Records drawn from a dataset:

# # #

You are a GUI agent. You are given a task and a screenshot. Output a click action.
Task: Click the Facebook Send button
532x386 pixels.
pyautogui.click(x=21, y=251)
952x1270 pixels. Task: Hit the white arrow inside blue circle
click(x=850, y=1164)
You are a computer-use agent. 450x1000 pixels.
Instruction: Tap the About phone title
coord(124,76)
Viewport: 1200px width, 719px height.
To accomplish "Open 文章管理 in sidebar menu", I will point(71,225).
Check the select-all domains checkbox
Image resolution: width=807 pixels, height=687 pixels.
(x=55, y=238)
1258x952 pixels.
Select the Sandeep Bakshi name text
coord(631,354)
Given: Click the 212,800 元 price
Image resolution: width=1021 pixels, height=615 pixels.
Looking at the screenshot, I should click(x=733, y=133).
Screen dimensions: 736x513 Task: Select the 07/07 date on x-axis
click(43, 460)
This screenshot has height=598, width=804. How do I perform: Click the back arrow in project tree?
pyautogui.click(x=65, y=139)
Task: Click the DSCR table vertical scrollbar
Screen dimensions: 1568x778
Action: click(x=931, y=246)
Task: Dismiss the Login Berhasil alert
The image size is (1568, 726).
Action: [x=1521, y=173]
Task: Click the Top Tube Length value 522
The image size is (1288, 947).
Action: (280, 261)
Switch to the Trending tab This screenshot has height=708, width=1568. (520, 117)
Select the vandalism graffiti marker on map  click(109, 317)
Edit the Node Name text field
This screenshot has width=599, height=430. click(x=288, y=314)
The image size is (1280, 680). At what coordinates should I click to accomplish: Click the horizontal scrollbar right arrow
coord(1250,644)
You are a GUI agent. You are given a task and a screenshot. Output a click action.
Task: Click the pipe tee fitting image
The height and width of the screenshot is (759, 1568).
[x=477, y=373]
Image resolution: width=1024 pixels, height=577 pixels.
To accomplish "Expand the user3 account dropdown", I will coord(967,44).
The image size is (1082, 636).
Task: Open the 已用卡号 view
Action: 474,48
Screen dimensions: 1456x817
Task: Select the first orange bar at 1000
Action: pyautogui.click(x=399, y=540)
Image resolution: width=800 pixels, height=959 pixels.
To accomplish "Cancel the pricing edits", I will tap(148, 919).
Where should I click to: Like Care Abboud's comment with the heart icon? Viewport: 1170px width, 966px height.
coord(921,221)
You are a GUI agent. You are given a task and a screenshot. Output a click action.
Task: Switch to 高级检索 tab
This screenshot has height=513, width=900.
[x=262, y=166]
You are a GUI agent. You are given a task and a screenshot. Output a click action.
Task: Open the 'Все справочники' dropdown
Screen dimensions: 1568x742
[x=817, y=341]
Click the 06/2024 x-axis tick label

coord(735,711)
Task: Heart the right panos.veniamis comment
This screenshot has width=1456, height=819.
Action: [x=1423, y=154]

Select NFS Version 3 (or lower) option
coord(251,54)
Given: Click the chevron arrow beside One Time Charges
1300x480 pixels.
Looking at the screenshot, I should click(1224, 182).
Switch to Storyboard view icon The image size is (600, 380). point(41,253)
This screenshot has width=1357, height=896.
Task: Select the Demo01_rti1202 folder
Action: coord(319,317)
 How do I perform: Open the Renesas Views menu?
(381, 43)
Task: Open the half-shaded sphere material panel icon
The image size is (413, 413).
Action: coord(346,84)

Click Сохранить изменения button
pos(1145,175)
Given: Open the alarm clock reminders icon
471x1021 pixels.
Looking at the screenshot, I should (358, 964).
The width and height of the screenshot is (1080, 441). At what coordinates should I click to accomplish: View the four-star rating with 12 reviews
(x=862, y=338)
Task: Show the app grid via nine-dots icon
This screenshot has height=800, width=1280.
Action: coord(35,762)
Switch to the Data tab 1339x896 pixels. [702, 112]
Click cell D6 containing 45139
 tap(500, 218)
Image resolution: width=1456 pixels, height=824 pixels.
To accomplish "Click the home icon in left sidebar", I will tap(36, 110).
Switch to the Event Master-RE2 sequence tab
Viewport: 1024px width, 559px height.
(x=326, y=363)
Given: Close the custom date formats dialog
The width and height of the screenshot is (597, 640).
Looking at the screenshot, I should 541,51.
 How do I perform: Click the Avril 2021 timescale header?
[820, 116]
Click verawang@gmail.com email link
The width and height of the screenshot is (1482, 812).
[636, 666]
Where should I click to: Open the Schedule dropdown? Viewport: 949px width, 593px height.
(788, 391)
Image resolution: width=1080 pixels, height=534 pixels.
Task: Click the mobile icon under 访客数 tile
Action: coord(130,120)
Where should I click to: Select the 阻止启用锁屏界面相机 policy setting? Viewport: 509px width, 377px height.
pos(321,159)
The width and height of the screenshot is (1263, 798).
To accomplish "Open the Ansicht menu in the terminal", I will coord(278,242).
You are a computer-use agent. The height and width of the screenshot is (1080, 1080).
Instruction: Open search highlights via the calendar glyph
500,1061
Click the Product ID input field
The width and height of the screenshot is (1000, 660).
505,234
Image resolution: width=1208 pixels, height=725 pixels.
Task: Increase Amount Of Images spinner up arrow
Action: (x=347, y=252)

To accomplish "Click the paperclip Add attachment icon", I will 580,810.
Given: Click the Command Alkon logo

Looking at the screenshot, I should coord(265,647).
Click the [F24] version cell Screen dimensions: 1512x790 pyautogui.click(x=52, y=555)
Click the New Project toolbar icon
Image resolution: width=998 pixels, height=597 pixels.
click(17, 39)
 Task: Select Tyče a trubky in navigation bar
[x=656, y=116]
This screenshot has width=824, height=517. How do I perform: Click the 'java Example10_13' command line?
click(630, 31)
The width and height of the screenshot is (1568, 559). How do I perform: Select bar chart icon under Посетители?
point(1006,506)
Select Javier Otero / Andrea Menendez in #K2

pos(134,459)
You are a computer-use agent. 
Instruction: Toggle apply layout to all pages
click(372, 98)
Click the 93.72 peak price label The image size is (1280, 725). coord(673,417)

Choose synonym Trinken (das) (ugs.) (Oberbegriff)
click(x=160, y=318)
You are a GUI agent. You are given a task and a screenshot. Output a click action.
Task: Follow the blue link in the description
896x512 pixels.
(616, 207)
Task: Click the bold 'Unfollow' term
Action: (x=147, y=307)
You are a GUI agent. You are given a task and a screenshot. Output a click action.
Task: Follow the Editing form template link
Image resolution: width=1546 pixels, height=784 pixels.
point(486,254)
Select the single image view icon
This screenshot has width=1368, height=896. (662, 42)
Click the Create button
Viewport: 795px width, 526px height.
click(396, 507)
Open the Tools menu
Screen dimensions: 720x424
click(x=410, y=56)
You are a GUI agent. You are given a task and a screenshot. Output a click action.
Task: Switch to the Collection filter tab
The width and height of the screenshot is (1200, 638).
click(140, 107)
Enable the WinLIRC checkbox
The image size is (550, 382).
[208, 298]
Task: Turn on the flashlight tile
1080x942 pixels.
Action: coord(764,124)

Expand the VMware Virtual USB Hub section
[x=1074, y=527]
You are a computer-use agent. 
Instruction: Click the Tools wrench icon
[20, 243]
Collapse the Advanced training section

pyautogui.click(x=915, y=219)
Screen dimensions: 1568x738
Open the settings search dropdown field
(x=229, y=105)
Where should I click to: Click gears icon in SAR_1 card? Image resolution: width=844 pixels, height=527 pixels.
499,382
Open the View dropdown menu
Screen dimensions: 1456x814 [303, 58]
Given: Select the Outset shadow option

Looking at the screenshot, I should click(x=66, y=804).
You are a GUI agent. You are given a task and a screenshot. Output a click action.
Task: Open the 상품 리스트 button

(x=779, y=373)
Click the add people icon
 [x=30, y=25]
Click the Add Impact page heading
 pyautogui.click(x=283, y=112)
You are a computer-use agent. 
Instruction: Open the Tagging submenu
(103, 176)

# # #

Every line holding the word "price" should be copied out of the records above.

**Written answer:**
Given: Click the 212,800 元 price
Click the 93.72 peak price label The image size is (1280, 725). coord(673,417)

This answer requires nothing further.